À parte as divergências próprias à dinâmica oral da lenda (pelo menos no que se difundiu no século XIX), as narrações guardam um núcleo comum: a morte trágica no deserto e o milagre nutriz da criança amamentada milagrosamente. Segundo a versão mais difundida atualmente, conta-se que em Vallecito, na província de San Juan, Argentina, havia uma bela mulher chamada Deolinda Correa, cujo pai, Pedro Correa, fora preso e o marido, Baudilio Bustos, havia sido alistado à força durante uma das sangrentas guerras civis que perturbaram o país no século XIX. De fato, de 1814 a 1880 o território argentino convulsionou em conflitos armados que mataram milhares de civis e militares. Unitários e federalistas se engalfinhavam em batalhas que decidiriam os rumos que a Argentina tomaria no século seguinte. No interior, os caudilhos se organizavam em montoneras, grupos

armados que assolavam vilas e povoados após as batalhas, deixando um rastro de medo, sobretudo nas mulheres, crianças e idosos. E é nesse contexto que a história da Difunta Correa surge: num cenário de guerra fratricida, no qual a violência e a insegurança dão o tom numa paisagem marcada pela aridez do deserto.

Os relatos situam a morte de Deolinda Correa entre os anos 1830 e 1840. Conta-se que, em busca do marido e possivelmente por estar sofrendo assédio do comandante da tropa arranchada na vila, Deolinda resolve atravessar o deserto com o filho recém-nascido nos braços, vindo a morrer de sede durante a jornada. Diz a tradição que, sentindo a morte se aproximar, a mulher rogou aos céus vitalidade para os seus seios, para que o filho não viesse a sofrer o mesmo destino que ela. Dias depois, alguns tropeiros encontraram o cadáver e, sobre ele, a criança viva e mamando, no que se constituiria no primeiro prodígio da “milagrosa Correa”. Essa história, conforme informa Collucio (1994), é propagada através de poemas e de canções populares, fazendo surgir a figura maternal da Difunta Correa amparando tropeiros e viajantes, atendendo mães necessitadas de socorro, salvando filhos alheios de toda sorte de perigos. Sua devoção vai se espalhando e seu túmulo passa a ser local de peregrinação, o que se intensifica, sobretudo a partir de 1890, quando, em cumprimento a uma promessa, um tropeiro chamado Dom Flavio Zeballos manda construir uma capela em seu louvor. A devoção e os lugares de culto à Difunta ganham todo o território argentino, favorecendo-se dos deslocamentos, primeiro dos tropeiros, e mais recentemente dos caminhoneiros.
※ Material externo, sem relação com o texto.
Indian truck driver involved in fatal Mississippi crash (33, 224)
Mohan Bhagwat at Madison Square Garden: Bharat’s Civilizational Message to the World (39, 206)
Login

É no século XX que a devoção à Difunta se aprofunda e ganha novos matizes. Em 1948 é criada a fundação Cemitério de Vallecito, entidade responsável pela administração do santuário e das oferendas destinadas à santa. A expansão da devoção coloca a região no mapa turístico nacional ao mesmo tempo em que atrai a antipatia dos setores mais conservadores da Igreja Católica, o que leva, em 1976, à declaração da ilegitimidade do culto. Entretanto, a potência do mito não se extingue por decreto. O santuário em Vallecito resiste às forças de oposição que unem esforços durante os anos 1960-1970, anos de ditadura militar no país, e a devoção ganha, assim, fôlego e novos adeptos.

Atualmente, pesquisas acadêmicas, romances, contos, um longa-metragem e documentários somam-se à vasta memorabilia nacional argentina em torno da Difunta Correa, juntando-se também aos exvotos que se acumulam no santuário, que conta com várias capelas construídas por fiéis em agradecimento por graças alcançadas. Para além dos exvotos comuns a esse tipo de devoção (placas, flores, diplomas, vestidos de noiva, maquetes de casas, miniaturas de carros, entre outros), inúmeros trechos de estradas e rodovias

argentinas (las rutas) são tomados por pilhas imensas de garrafas pet de água30 em honra da Difunta, transformando a paisagem numa extensão do local sagrado. Extrapolando os limites da mediação espiritual que é imputada aos santos, há dentre os fiéis quem designe a Difunta Correa de “diosa” (deusa), e é nesse nicho que sua singularidade resplandece.